The only issue with the intrusive approach is that physical pages must be owned by only a single MM object. This doesn't prevent implementing COW semantics, but it does prevent sharing a cache between the disk driver and file system driver, when there is a 1:1 mapping between file system block and disk block. Consider the ext2 file system, which normally breaks the partition into 4 KiB blocks. Each of these blocks is a single page, and corresponds exactly to a page cache entry a block device will have. It would be nice to share these cache entries, but it is not possible to do so under this scheme.
However, this isn't really a problem. Any "normal" file system will ensure that multiple files won't map to the same blocks, and since all IO will go through the file system driver, there is really no need for the disk cache to do anything.
But things a probably different when considering modern filesystems with direct support for COW semantics. For example, on btrfs, files can clone extents, which means that files can share the same underlying data. Under this model, the naive view proposed breaks down. On the other hand, things can be saved by considering extents to be the underlying backing objects, and adding some higher-order backing object which combines multiples extents into a single backing object.
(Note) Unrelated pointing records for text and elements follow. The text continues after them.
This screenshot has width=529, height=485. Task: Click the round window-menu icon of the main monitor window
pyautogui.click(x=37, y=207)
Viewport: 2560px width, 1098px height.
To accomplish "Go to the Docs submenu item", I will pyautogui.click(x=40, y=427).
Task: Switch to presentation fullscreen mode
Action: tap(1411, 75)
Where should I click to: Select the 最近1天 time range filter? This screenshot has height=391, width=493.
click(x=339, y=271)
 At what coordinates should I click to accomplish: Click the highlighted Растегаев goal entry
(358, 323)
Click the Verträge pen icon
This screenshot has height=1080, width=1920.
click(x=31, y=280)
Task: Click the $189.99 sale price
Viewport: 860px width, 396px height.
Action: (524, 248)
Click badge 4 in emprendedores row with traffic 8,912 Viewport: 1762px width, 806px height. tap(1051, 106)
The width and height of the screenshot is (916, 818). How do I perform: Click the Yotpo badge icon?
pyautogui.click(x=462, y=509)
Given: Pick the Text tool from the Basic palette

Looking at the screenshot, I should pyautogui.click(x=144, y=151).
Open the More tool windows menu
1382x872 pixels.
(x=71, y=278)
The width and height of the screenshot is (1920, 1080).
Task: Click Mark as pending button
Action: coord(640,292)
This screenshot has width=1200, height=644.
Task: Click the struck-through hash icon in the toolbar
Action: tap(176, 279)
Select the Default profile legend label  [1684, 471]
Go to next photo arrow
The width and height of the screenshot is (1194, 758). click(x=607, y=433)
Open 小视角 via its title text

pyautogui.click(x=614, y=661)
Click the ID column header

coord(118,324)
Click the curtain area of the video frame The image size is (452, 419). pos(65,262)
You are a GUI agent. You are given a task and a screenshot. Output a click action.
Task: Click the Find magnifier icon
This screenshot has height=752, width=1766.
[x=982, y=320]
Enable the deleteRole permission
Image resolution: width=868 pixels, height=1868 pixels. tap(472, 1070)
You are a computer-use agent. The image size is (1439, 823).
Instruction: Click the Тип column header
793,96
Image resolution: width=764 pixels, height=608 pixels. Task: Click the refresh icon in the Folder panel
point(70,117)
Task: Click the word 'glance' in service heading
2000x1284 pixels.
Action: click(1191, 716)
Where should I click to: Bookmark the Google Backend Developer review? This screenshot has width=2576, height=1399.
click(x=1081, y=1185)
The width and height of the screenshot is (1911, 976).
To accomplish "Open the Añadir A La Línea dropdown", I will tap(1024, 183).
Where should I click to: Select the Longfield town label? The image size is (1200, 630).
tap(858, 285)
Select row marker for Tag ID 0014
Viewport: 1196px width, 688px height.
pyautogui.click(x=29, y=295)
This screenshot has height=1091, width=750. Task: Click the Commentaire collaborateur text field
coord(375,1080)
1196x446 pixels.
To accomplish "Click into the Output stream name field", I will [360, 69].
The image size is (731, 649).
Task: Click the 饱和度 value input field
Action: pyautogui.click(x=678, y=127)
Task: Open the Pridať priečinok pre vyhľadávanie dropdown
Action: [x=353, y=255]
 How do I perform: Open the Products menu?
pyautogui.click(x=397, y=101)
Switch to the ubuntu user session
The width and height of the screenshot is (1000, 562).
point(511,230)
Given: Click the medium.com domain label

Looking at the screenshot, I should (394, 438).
This can be investigated further sometime if the need truely arises.
The Translation Lookaside Buffer (TLB) is a cache of virtual to physical address mappings. The processor uses this cache to speed up page address translation. Unfortunately, the TLB is extremely problematic when supporting multiple concurrent processors. In order to preserve coherence, individual TLB entries may to be removed from all processor's caches. On x86_64, this procedure is managed in software.
In order to force other processor to invalidate their TLB entries, the kernel must send an IPI (Inter-Processor Interrupt) to said processors. If not careful, this can easily lead to deadlock. For example, if 2 processors are modifying different address spaces, they may need to invalidate each other's TLB entries. If each processor has interrupts disabled, they will never receive the other's IPI, leading to deadlock.
As a direct consequence, it is unsafe to modify the page tables of an address space while interrupts are disabled. This implies on page faults and system calls, interrupts must be enabled before executing. Additionally, allocations cannot be made in IRQ context, as this may lead to deadlock. Although these concerns may seem like a significant limitation, this is ultimately acceptable. On Linux, allocations can occur in IRQ context, but only using GFP_ATOMIC, which is liable to fail. If needed, the Iris kernel can provide a similar API, although IRQ handlers should really be preallocating any memory they need. Page faults and system calls are already expected to be preemtible, so this is not a concern.
The actual IPI mechanism also cannot allocate memory, so IPI messages must be stored in a preallocated object pool. Each processor will have a fixed-sized ring buffer which stores pointers to pending IPI messages. This way, when broadcasting an IPI, only a single message is needed. The object pool and each processor's queue are protected by separate spinlocks.